17 October 2024

Toys vs. Tools

We watched (and bought*) Twisters 'tonight' - and it was totally, absolutely pretty good.  For context, Twister was a movie that came about in the heart of my youth and is a movie that I truly love, unironically, and unapologetically.  It came out when I was 18 years old and weeks away from graduating high school, and it imprinted on me.  Twister is earnest, a little schlocky (in all the best ways), and a fairly fun ride (literally, too, as Brooke and I did the Twister ride at Universal Studios Florida, although not actually literally as the ride wasn't that great - I just remember standing in a room with a fence, and then it was kind of windy, but not at you, just near you...).

Anyway, the point is - Twister is a pretty okay movie that comes to some relevant (if somewhat cliched) conclusions - "Making something of yourself" and "Don't be a total sellout" and "Love love (or no divorce allowed or something...)".  The science bits / meteorology / plot stuff is all very good.  There's a science bucket full of science puffins, and if they get the bucket in front of the twister and all the puffins fly up into it, they get science to speak tornado!

Twisters on the other hand starts with some children hobbyists who have a geo-engineering science fair project that ends in tragedy.  The tragedy of standing in front of a tornado and being killed by it - shocker.

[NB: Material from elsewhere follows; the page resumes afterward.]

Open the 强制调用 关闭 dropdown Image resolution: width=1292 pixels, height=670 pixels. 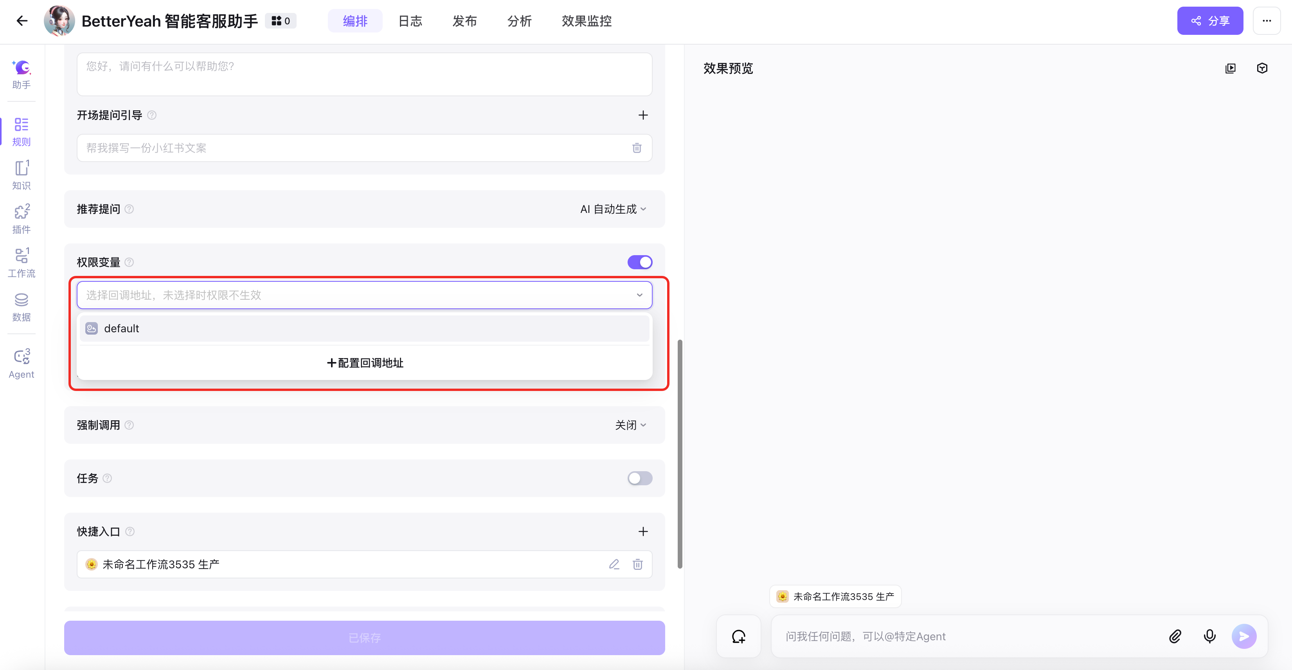[x=630, y=425]
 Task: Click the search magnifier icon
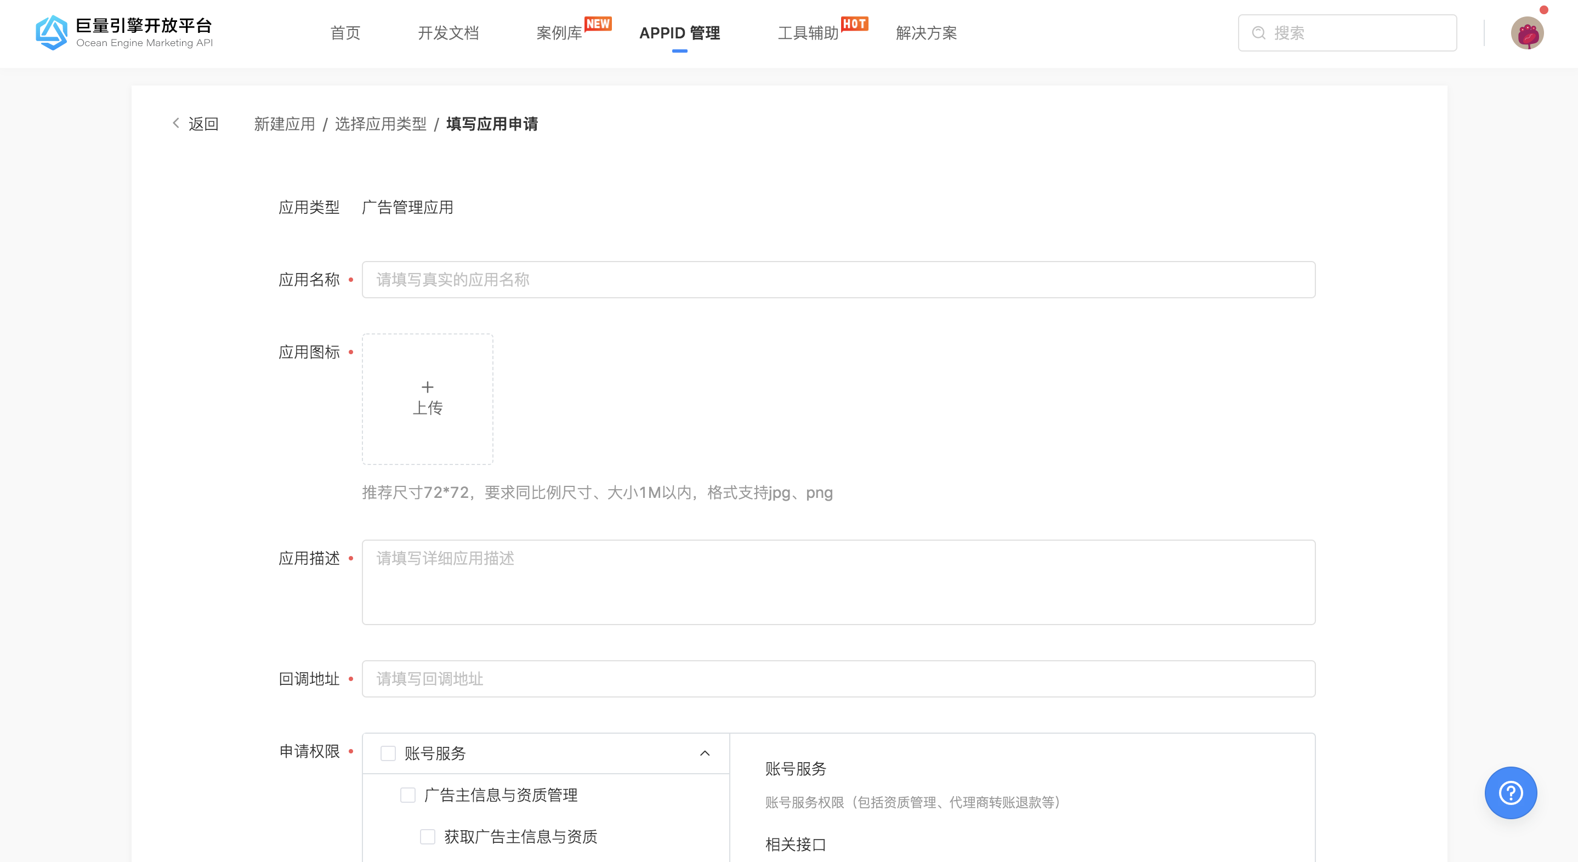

The first mistake was to make the movie as a completely standalone sequel - like, it didn't need to integrate big parts of the earlier cast, but some cameos and nods to the earlier work would have been nice.  And grounding it in the 'science' of the earlier - a bit of "standing on the shoulders of giants" - I think might have grounded the plot in some semblance of the realistic, but of course those are not themes that we like in our current era, whether fictional or non-fictional.

The young will save us, and a profound disinterest in the ideas that came before... (generally before 2015 or so if you investigate the thinking very deeply).  The absolute importance of being liked - and if you aren't liked publicly (praised visibly), then you may as well not bother.

The central message of this far inferior sequel seems to be about "Ways to 'keep' getting ahead".  The happy ending isn't anything about doing good science for the world, or even like getting married or being happy or anything but frakking starting a company!

Congratulations!, You made it, please begin exploiting... 

{sigh}


* renting on Amazon Prime is a total scam - the cost of buying is generally just under double the cost of renting, and I feel like most movies - you will find another time in life when you are going to watch it or show it or reference it, so just own it forever (until Amazon collapses, which at this rate will likely be after the US government collapses!).